Tuesday marked the one-hundredth anniversary of the Bolshevik Revolution in Russia, but a spokesman described as a “routine working day” for President Vladimir Putin, who evidently wanted to step lightly around the centenary for fear of political repercussions.

“Accused by the opposition of having metamorphosed into a cross between a Soviet-style autocrat and a Tsar and eyeing possible re-election next year, the 65-year-old Russian leader has spent years preaching stability while denouncing uprisings in the former Soviet Union and the Middle East,” Reuters reports.

Reuters also points out that Putin has “cherry-picked parts of Russia’s Soviet past, like its World War Two victory and its success in space,” to build a new heroic political narrative that portrays him as the proud heir of a considerably revamped Joseph Stalin. Judging by the polls, this has gone over fairly well with much of the Russian public. Putin would have little to gain by making a big splash at Russian Revolution anniversary events and inviting critics to recall his days with the KGB.

This is not to say that Putin has avoided the centenary entirely. Reuters recalls his comments to an academic conference last month that the results of the revolution were “ambiguous,” and it would have been better to achieve the positive results without violent upheaval.

“Was it not possible to follow an evolutionary path rather than go through a revolution? Could we not have evolved by way of gradual and consistent forward movement rather than at the cost of destroying our statehood and the ruthless fracturing of millions of human lives?” Putin asked, without dwelling on just how “fractured” many of those lives became.

Reuters judges Putin to be less worried about liberalized opponents aghast at the bloody human toll of the revolution than resurgent Communists looking to build political momentum from the big anniversary. “Capitalism is stumbling from one crisis to another. We are convinced that the sun of socialism will once again rise over Russia and the whole world,” wrote Communist Party leader Gennady Zyuganov in a note to his followers marking the occasion.
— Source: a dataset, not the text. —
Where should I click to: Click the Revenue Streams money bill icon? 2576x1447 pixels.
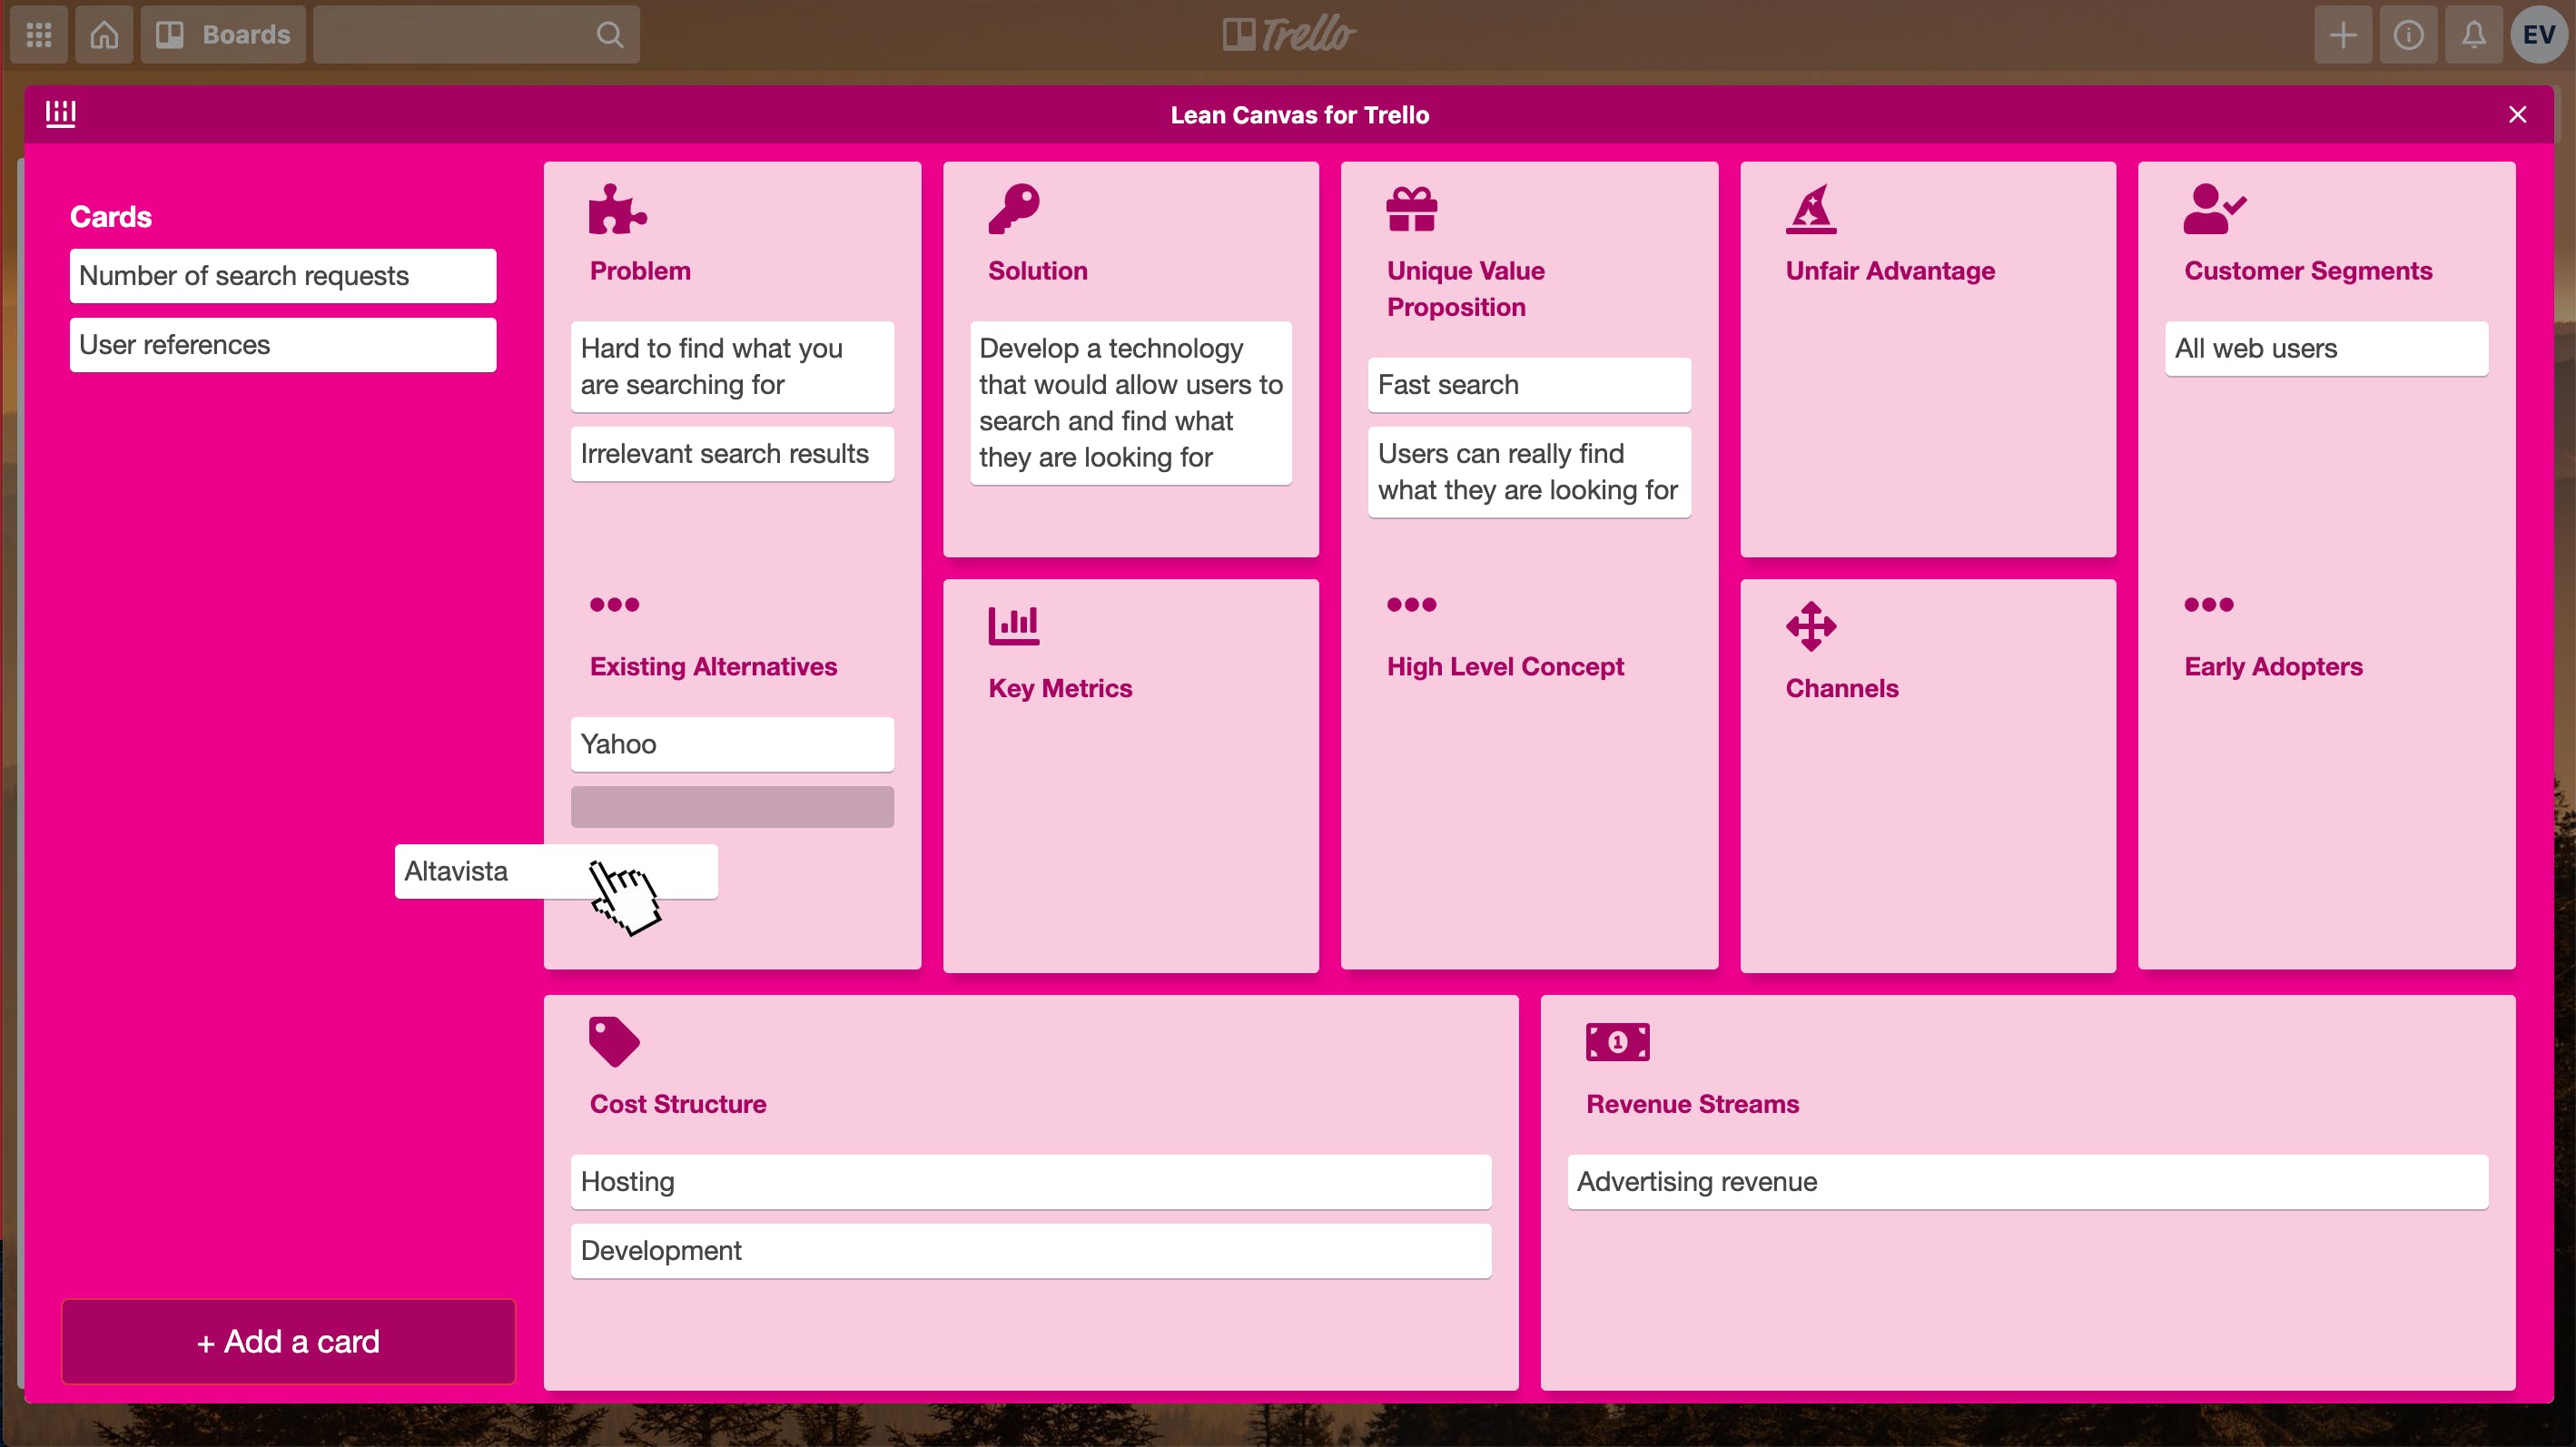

Communist nostalgia does not seem to be jelling into a formidable political force just yet, but it is not to be dismissed lightly. CBC News speculates that Vladimir Lenin might be surprised to find Muscovites “have done an effective job at wiping away traces of the long communist era from their city—other than his own tomb in Red Square, of course”:

Brutalist, austere buildings still abound, but their oppressive grey colors have been brightened up by colourful pastels. Mega-malls filled with European chain stores now clutter the suburbs. And in Moscow’s many trendy neighbourhoods, wine bars, gastro pubs and an abundance of coffee shops serve as testimonials to the consumer clout of Russia’s hipster generation.
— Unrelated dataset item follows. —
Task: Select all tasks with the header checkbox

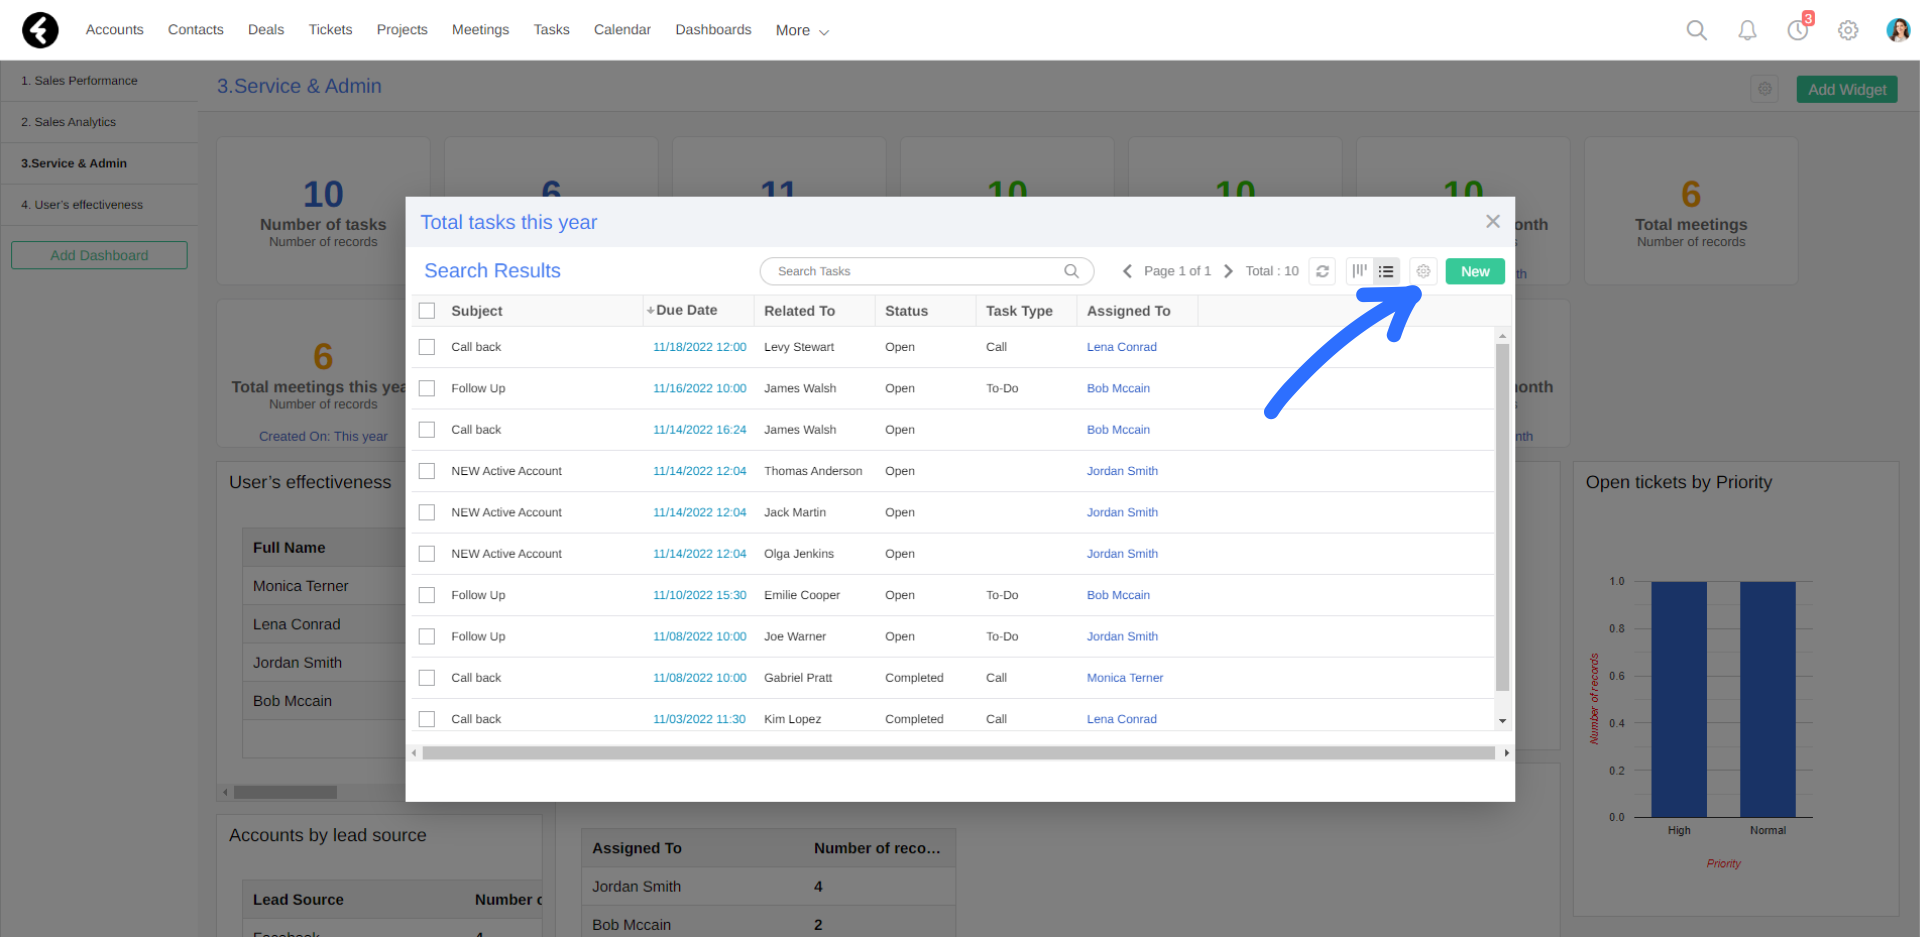Action: pyautogui.click(x=427, y=310)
With Lenin and his Communist Party successors inextricably linked to food shortages, repression and millions of deaths, government-sanctioned celebrations of the revolution’s anniversary have been kept low key.

The CBC article goes on to report that younger Russians are beginning to toy with communism as a solution for “many problems of the poor and working class,” remodeling the ideology into a crusade against state corruption and greedy oligarchy.

“The turning point of the entire 20th century was the 1917 Revolution—something that has brought the world equal rights, women’s right to vote, a set working day and has created a social government that we know today. We still want the same things,” 23-year-old Communist Party member Danill Zemlyanoy said.

One of Zemlyanoy’s friends chimed in to assert that Russia is now “far less free than back in the U.S.S.R.,” which is encouraging proof that America’s youth are not the only ones devoid of historical memory. CBC quotes a survey that asserts over half of Russians now believe the collapse of the Soviet Union was a “bad thing” and they would “welcome a restoration of the socialist system.”

The L.A. Times marked the centenary with a bizarre column that equates communism with public works and the concept of “shared risk and shared wealth,” most strangely suggesting national parks and interstate highways are somehow intellectually tied to the Bolshevik Revolution. Note for anyone confused on the point: Communism is not remotely about the government owning a little property and managing it wisely in the public interest.

The L.A. Times goes on to acknowledge the “anguished screams of the executed, the whimperings of the starving,” and the “remembered betrayals of neighbors and relatives for the sake of the party.” That’s essentially what Putin said, minus the flourishes about screaming and whimpering.

Communism could make a comeback, in Russia and elsewhere, because authoritarianism never stopped flourishing, and because the poisonous idea that communist and socialist tyrants “meant well” was never burned out of academic life, as it should have been—as it was for the fascists, who are correctly given no credit for getting the trains to run on time. Putin stepped lightly around the Bolshevik centenary because he understands his brand of authoritarianism leaves fertile ground for other kinds to grow once again. His system uses just enough “capitalism” to give the communists something to complain about.